_TAREAS DEL EJERCICIO_.
a – Indique si cada una de las siguientes afirmaciones concuerda con el texto sobre la Revolución industrial y cite las palabras exactas del texto que lo determinan: (i) hoy en día sigue siendo suficiente lo que Landes escribía en la década de 1960; (ii) la rigidez y la conflictividad industrial han inspirado nuevas tentativas en la producción cooperativa; (iii) solo deben estudiarse los éxitos de la industrialización.
b – Según el texto sobre la Revolución industrial, ¿qué tipo de aproximación a la Revolución industrial ha hecho necesaria el planteamiento de cuestiones sobre nuestra época?
c – Explique, con la razón que ofrece el texto sobre la Revolución industrial, por qué deben estudiarse también los fracasos y no solo los éxitos.

En la década de 1960, Landes podía escribir que «los trabajado­res pobres, especialmente aquellos oprimidos y abrumados por la industria mecanizada, poco tenían que decir, excepto que no tenían la misma mentalidad». Hoy en día esto ya no es suficiente. Ahora nos preguntamos sobre las implicaciones sociales del cambio tecnológico, no solo de nuestra época, sino también del pasado. Se ha medido la magnitud del fracaso de nuestras propias industrias a gran escala y altamente capitalizadas, frente al resurgimiento de otras alternativas a menor escala. Y la rigidez y conflictividad industrial acarreadas por sistemas de administración organizados jerárquicamente, han inspirado nuevas tentativas en el ámbito de la producción cooperativa y la toma de decisiones.

El planteamiento de tales cuestiones sobre la época en que vivimos ha hecho necesaria una aproximación, microeconómica a la Revolución industrial: las formas de organización industrial no solamente en el sistema fabril, sino también en el sistema de putting-out, el artesanado, la subcontratación y organización minera; - las características de la fuerza de trabajo, formas de reclutamiento y aprendizaje industrial; y los tipos de tecnología —tanto tradicional como innovadora, tanto manual como energética, tanto a pequeña escala y transformaciones intermedias, como a gran escala—; y las diversas experiencias industriales y regionales —experiencias tanto de declive industrial como de crecimiento—. Estas cuestiones nos enfrentan a un estudio de la Revolución industrial con unas miras mucho mas amplias: debemos estudiar las controversias y conflictos que apuntala-ron el cambio, no solo sus resultados en los índices de crecimiento económico; y debemos estudiar tanto los fracasos como los éxitos, ya que también esto forma parte de la industrialización.

_SECCIÓN DE DATOS_.
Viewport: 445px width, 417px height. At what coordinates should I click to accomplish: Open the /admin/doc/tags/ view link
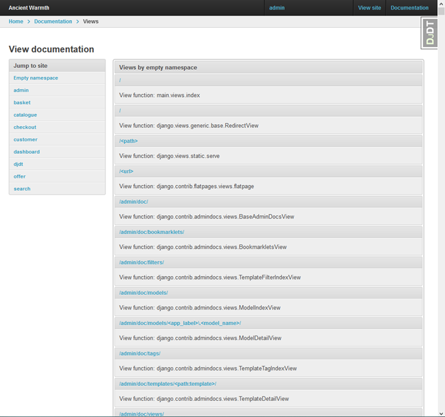[x=139, y=354]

_RESPUESTAS DEL EJERCICIO_.
a –
(i) No: «Hoy en día esto ya no es suficiente.»
(ii) Sí: «han inspirado nuevas tentativas en el ámbito de la producción cooperativa y la toma de decisiones».
(iii) No: «debemos estudiar tanto los fracasos como los éxitos».

b – Una aproximación microeconómica.

c – Deben estudiarse también los fracasos porque, al igual que los éxitos, forman parte de la industrialización.